Having been on full-time Dadhood for more than two years now, I'm guessing that most dads who suddenly find themselves in charge of a wee one treat the experience like any other contact sport. The object: Keep the little one alive and in play, fed, cleaned and entertained until the partner gets home, without incurring injury or penalty.

"Alive" is probably the easy part. The rule is -- like any good referee -- never let them our of your sight and make sure you're paying attention. For me, blown plays have included making sure there's not so much as a scrap of paper on the floor, lest said little one slip and fall into something, and (in the early days, anyway) being careful when strapping that little one into the wearable Baby Bjorn carrier. The Boy is obviously waaaaay too big for such a device now, but the very first time I tried to get him in there solo, I smacked his forehead on our low popcorn ceiling. Immediate reaction: "I am a terrible father. I am a terrible father..."

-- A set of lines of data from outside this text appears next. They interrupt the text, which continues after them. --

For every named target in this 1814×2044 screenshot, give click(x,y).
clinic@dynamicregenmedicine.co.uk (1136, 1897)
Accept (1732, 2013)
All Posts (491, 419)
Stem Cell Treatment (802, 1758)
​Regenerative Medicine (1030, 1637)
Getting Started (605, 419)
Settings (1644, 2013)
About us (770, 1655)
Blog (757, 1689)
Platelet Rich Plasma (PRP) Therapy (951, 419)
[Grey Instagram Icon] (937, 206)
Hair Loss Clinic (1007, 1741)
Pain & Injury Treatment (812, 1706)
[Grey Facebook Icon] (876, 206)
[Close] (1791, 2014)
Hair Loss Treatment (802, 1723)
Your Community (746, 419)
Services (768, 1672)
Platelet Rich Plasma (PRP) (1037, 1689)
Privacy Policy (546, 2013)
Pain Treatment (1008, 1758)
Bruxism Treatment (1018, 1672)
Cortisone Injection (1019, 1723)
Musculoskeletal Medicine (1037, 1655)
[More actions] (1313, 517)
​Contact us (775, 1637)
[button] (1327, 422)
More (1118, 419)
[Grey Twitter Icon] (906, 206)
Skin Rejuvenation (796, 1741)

"Fed," "cleaned" and "entertained" seem to be a bit easier. Is it really true that most dads shy away from even the least hazmatted of diapers? When our Boy arrived and tooted his first, I think Mrs. T and I were actually competing for the opportunity to change it, thereby getting that first Big Fear out of the way. And yes, I got there first. (Now, if I wanted to frighten other dads, I could tell a story involving The Runs, a diaper-reluctant Boy and white-wall handprints. But I'm not going there.)

"Injury" and "penalty" can take a bit of creativity. For the former, I'm not talking about keeping said Bambino safe; instead, I'm talking about keeping yourself from slipping discs or blowing our knees when doing Dad Stuff. We dumped the Baby Bjorn after I blew out my back in a moment of "not wanting to use the stroller" laziness (tried to strap him into the Bjorn while lifting him from the car seat; never lift while twisting, folks), and have incurred many a strained joint during any number of toddler games. "Penalty," of course, means don't get caught by the Missus pulling a Cosby "cake for breakfast," and if you're going to show your little one the wonders of Little Debbie snack cakes, hide the wrappers well.

But, as in football, one of the most important "surviving solo care" tenets is managing the clock. Know when the meals happen and when the naps fall. Have activities set up in 30-minute blocks, so they can be knocked off as easily as four downs. And for heaven's sake, don't fumble the ball.

Finally, remember: Hydrate without dumping Gatorade all over yourself. Proper equipment includes cargo shorts to carry diapers and snacks. Consider a cup. And keep in mind, at the end of the day it's all about running out the clock.